The U.S. dollar rose in early European trading Wednesday, climbing near a 20-year high as Russian President Vladimir Putin raised tensions over Ukraine, and traders awaited another substantial Federal Reserve interest rate hike.
At 03:00 ET (07:00 GMT), the Dollar Index, which tracks the greenback against a basket of six other currencies, traded 0.5% higher at 110.457, close to the two-decade peak of 110.79 reached earlier this month.
Russian President Vladimir Putin declared mobilization of the country’s 2 million strong military reserve in a recorded video address earlier Wednesday, confirming his intention to annex those parts of Ukraine currently under Russian occupation.
Putin also raised the geopolitical temperature, making a thinly veiled threat to use the country’s nuclear arsenal to defend his conquests in Ukraine, at the same time accusing the West of practicing “nuclear blackmail” against it.

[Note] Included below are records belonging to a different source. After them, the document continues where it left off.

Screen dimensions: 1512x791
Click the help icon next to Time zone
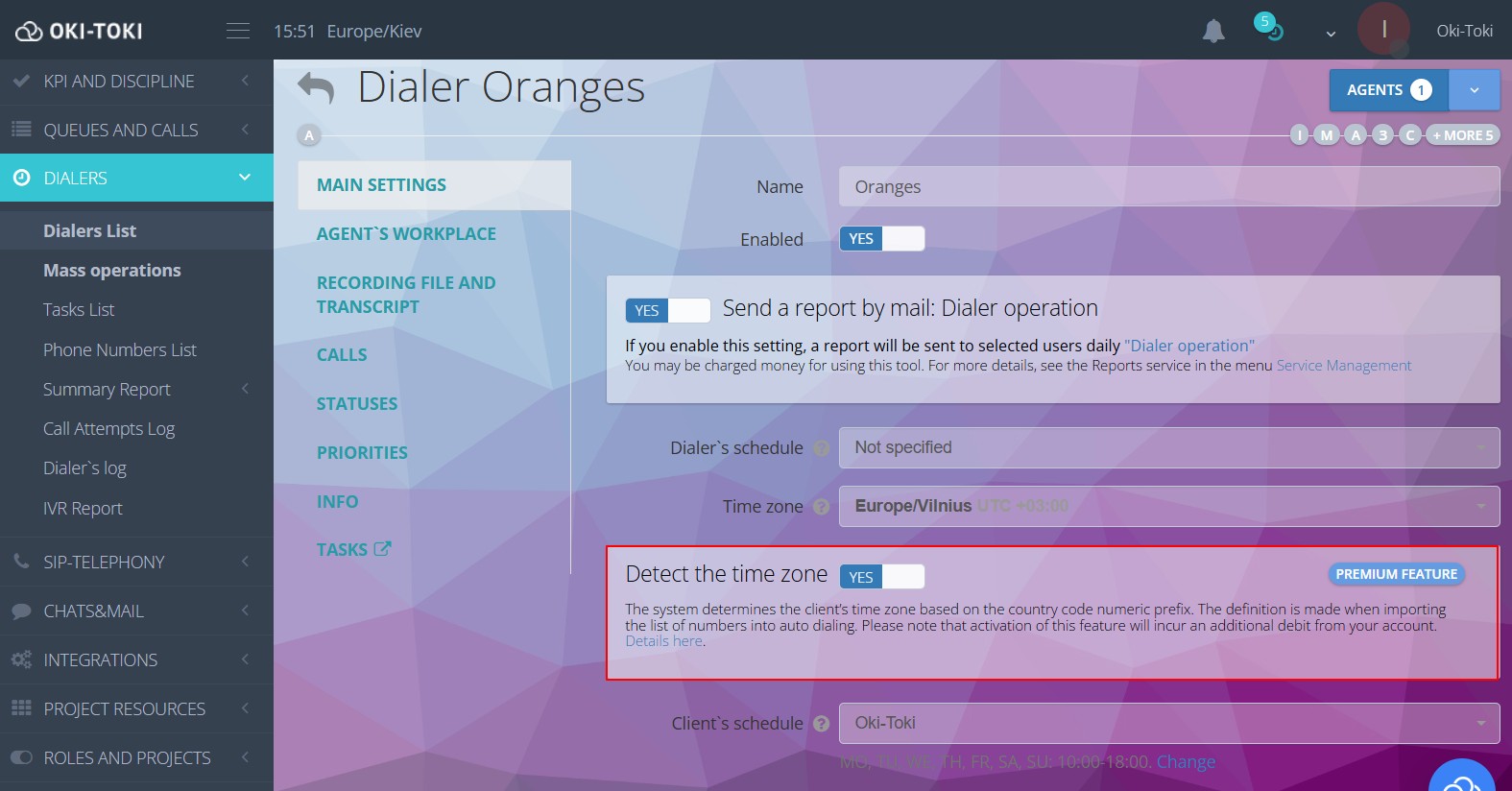[821, 507]
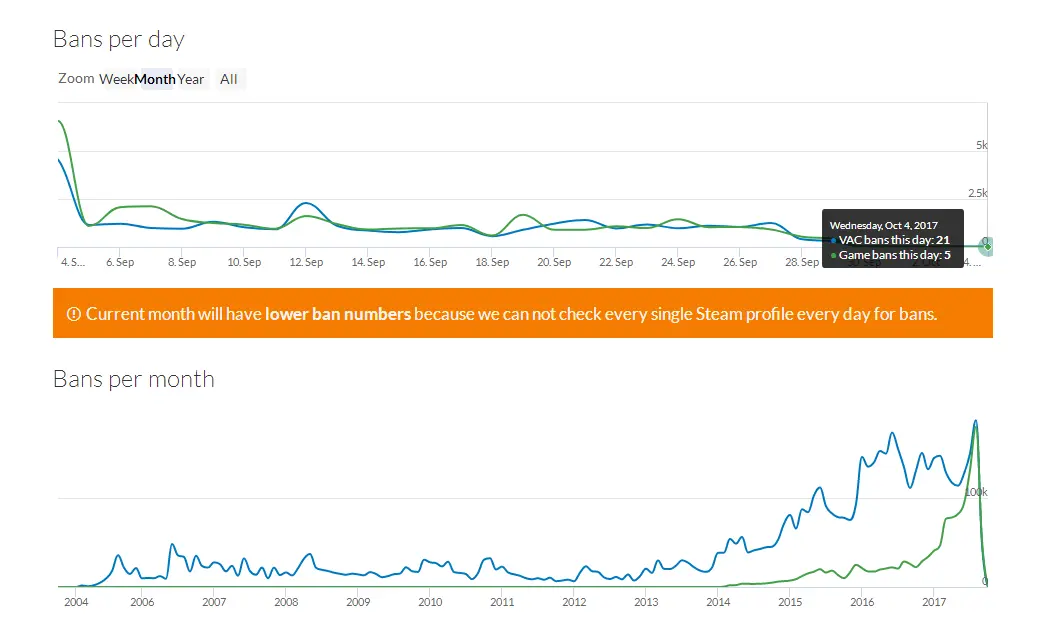Screen dimensions: 1049x622
Task: Click the blue VAC bans bullet in tooltip
Action: click(x=834, y=240)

“If Russia’s territorial integrity is threatened we will use all means at its disposal. This is not a bluff,” Putin said.

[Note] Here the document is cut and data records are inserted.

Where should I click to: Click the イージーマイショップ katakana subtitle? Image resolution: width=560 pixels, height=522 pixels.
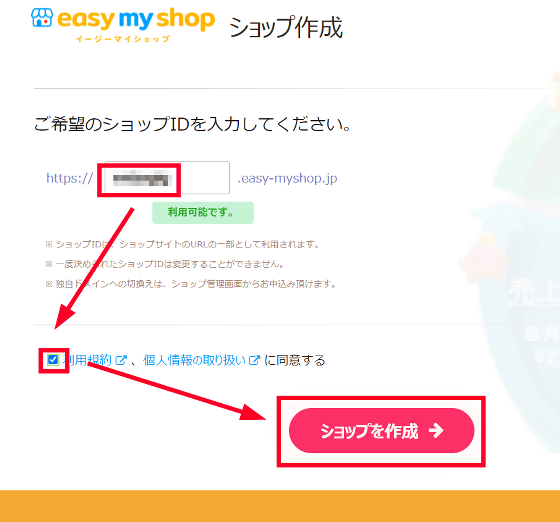click(122, 39)
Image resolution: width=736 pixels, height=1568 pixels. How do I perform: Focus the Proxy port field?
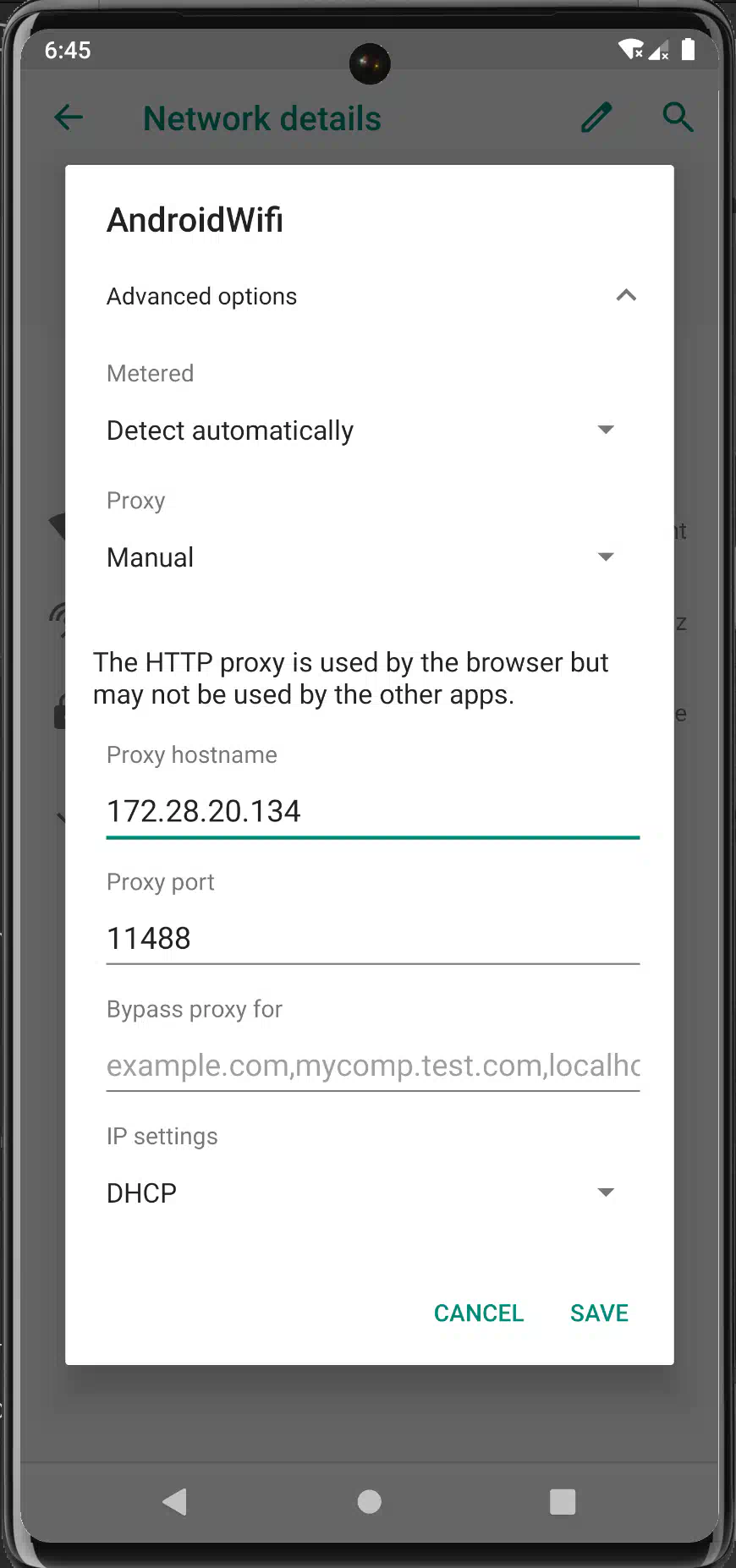pyautogui.click(x=372, y=938)
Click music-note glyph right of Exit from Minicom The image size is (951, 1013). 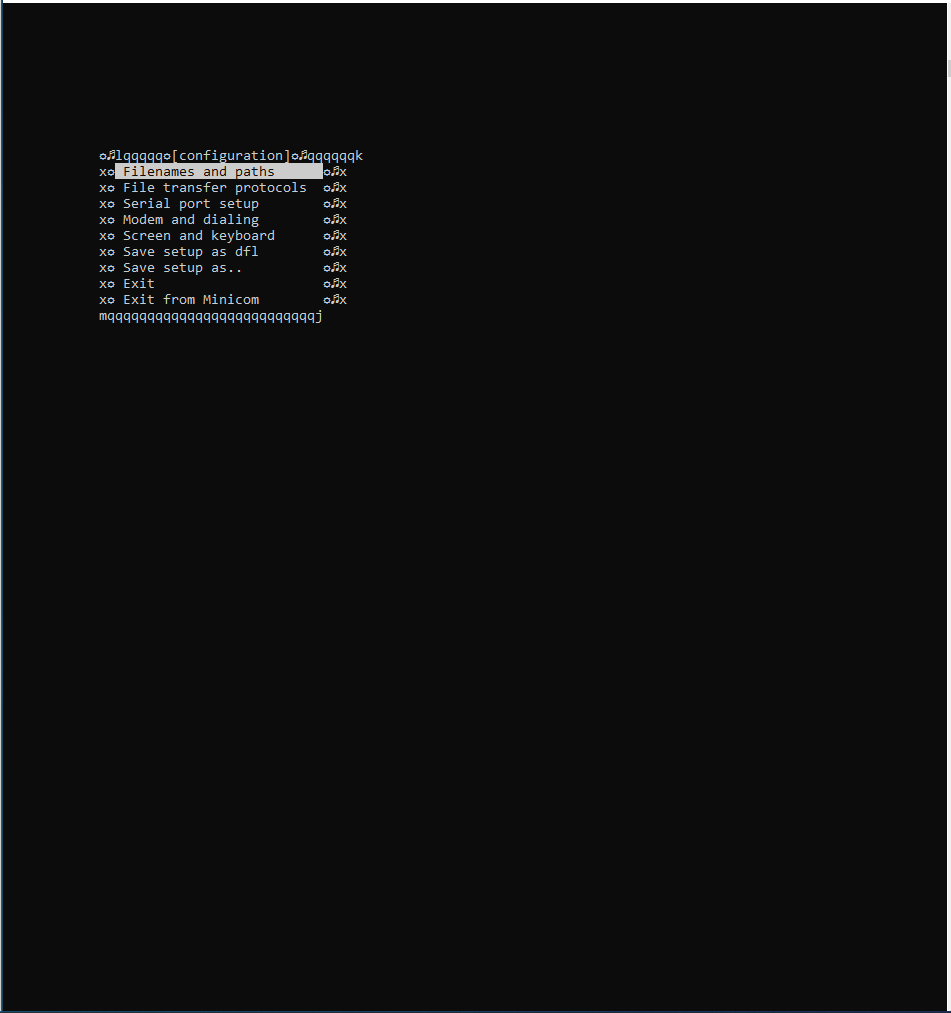(335, 300)
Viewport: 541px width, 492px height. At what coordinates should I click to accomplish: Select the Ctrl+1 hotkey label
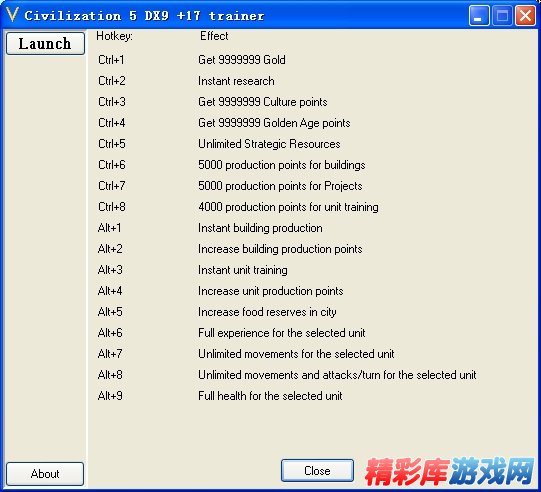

The euro felt the brunt of the losses, with EUR/USD falling 0.7% to 0.9903, falling close to its lowest level just below 0.99 since near the start of September.
The dollar has also benefited from the widely held expectation that the U.S. Federal Reserve will announce an interest rate increase of at least 75 basis points later Wednesday as it attempts to combat stubbornly high inflation.
That said, a full percentage point hike is not completely out of the question as last week’s consumer price index showed inflation remaining near 40-year highs.